Though most climate science studies show evidence that climate change is real, the public persists in distrusting the science.
That's because of the doubt planted by climate change skeptics in the media and a lack of "media literacy education," asserts Caren Cooper, a research associate who works on citizen science projects at the Cornell Lab of Ornithology, in a Forum article in the March issue of BioScience magazine.
Evidence shows that media literacy education would help the public critique media messages and better assess the truth behind them, Cooper says.
"To be climate change literate, the public must first be media literate," since print, TV and radio reports and opinion pieces are the main ways that the public gets its information about climate change science, Cooper says.
Previous research demonstrates that informal science education in the United States has not emphasized critical thinking, she said. It mostly offers one-way communication from researchers or educators to the public and assumes that the public operates from a deficit of information that needs to be filled, Cooper says, citing studies in the field of communication theory.
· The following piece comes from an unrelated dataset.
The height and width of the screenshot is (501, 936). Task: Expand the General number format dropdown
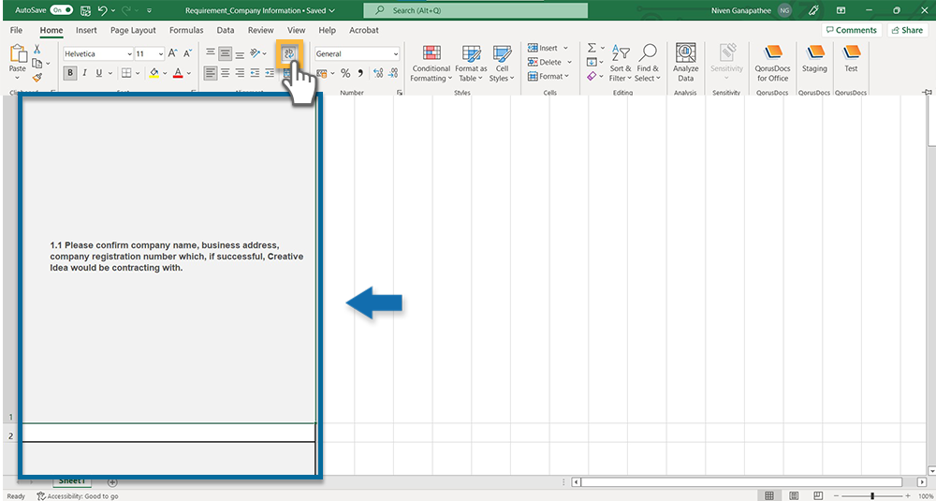pos(396,54)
Furthermore, a small number of climate change deniers (who are often linked to corporations and the fossil fuel industry, she says) have exploited this model by encouraging partisanship; framing climate change as an insignificant problem; and disseminating scientifically inaccurate "educational" messages, according to the paper.
Research shows that laypeople and the media tend to view all scientific viewpoints as equally valid and, therefore, give too much credence to the minority viewpoint of skeptical scientists. As a result, they may frame global warming as scientifically controversial, when it is only politically controversial, she said. The number of scientists who support action to address climate change far outweigh researchers who oppose such action, Cooper says.
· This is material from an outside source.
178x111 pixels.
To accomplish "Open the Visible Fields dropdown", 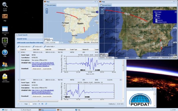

Climate skeptics have also effectively used multiple media formats, including the print press, television punditry, talk radio, magazines, journals, blogs and columns, to create doubt and a disparity between mainstream science and public policy, Cooper writes, citing previous research.
The solution? Cooper draws on a new approach emerging in the field of science communication that engages the public in activities and dialogues that interpret scientific knowledge. Citizen science, where the public actively collects scientific data, offers one such example.
Cooper also points to research that suggests that science educators should embrace media literacy education, so when faced with new information, members of the public will ask such questions as "who made this message?"; "why was it made?"; "who paid for it?" The public might also be taught to question the content in a message, ask what information has been omitted and question the credibility of the information as fact or simply opinion.
In addition, studies have shown that educators would be more effective if they expanded their modes of communication beyond science centers and museums to radio, television, movies and blogs, Cooper adds.